The S&P 500 is holding in the 4,200 range, specifically 4,180 as I type this update on 3/14/22.  There has been little interest in selling beyond about this level, although we remain near the lows for 2022.  I am not the only one who has noticed this:

“The near-term risk/reward is positive if for no other reason than the tape just had about every bit of negative news thrown at it and still couldn’t sustain a material break below the 4200 level," said Adam Crisafulli, founder of Vital Knowledge.

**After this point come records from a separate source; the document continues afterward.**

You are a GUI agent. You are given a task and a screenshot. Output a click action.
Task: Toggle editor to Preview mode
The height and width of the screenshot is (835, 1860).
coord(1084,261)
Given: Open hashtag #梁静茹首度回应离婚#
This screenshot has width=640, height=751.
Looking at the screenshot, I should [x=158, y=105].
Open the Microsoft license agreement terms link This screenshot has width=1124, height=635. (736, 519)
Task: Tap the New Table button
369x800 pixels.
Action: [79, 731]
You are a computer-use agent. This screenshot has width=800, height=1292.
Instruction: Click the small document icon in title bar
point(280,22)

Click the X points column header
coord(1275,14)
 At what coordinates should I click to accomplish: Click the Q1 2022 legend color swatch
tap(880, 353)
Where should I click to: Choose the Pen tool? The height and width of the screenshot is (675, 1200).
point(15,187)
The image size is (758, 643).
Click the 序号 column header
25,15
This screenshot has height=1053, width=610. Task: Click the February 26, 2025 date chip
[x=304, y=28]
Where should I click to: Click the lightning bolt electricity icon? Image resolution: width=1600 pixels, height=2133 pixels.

Value stocks are doing fine, and part of the reason for that is oil and gas stocks are generally positive year-to-date, and that sector falls within the value purvey.  Growth stocks continue to get punished, though it seems to me some quality technology companies are going “down with the ship,” and maybe not for good reason.

This is a VERY important week for the markets.  The Fed has a highly-anticipated announcement on Wednesday the 16th.  That they will raise the Fed Funds rate 0.25% seems a foregone conclusion: the real drama will be in the statement released and any commentary Chairman Jerome Powell makes related thereto.  Powell already admitted about a week ago that the Fed was behind the curve on interest rate increases as it relates to inflation, but of course the same could be said about the developing difficulties in Ukraine.  You don’t generally want to raise rates into the face of geopolitical turmoil, and yet if the Fed doesn’t raise rates inflation can get even more out of hand.  In short, they have to thread the needle to quell inflation and yet not upset the markets any further - it is a difficult, but not insurmountable, task.

Asset-class wise I am interested in US large-cap value stocks, as they are holding up well, US large-cap growth stocks, as I think they are oversold/becoming better values, and to some minor degree high-yield bonds, as companies retain quality balance sheets with robust cash levels.  I am disinterested in all other bonds, small-and-mid cap stocks (especially growth-leaning areas), and international and especially emerging markets’ stocks seem like a pass for some time into the future as the Ukraine situation unfolds.  CD’s and fixed rates could get slightly better later this week and next week with the assumed Fed rate increase, but we are talking about minor positives and still very low rates.  I hesitate to commit money to a 1 to even 3% fixed rate in a world where the last inflation reading for February just came out at 7.9%.  Others agreeing with this sentiment could put a floor on further stock market pressure.  Time will tell.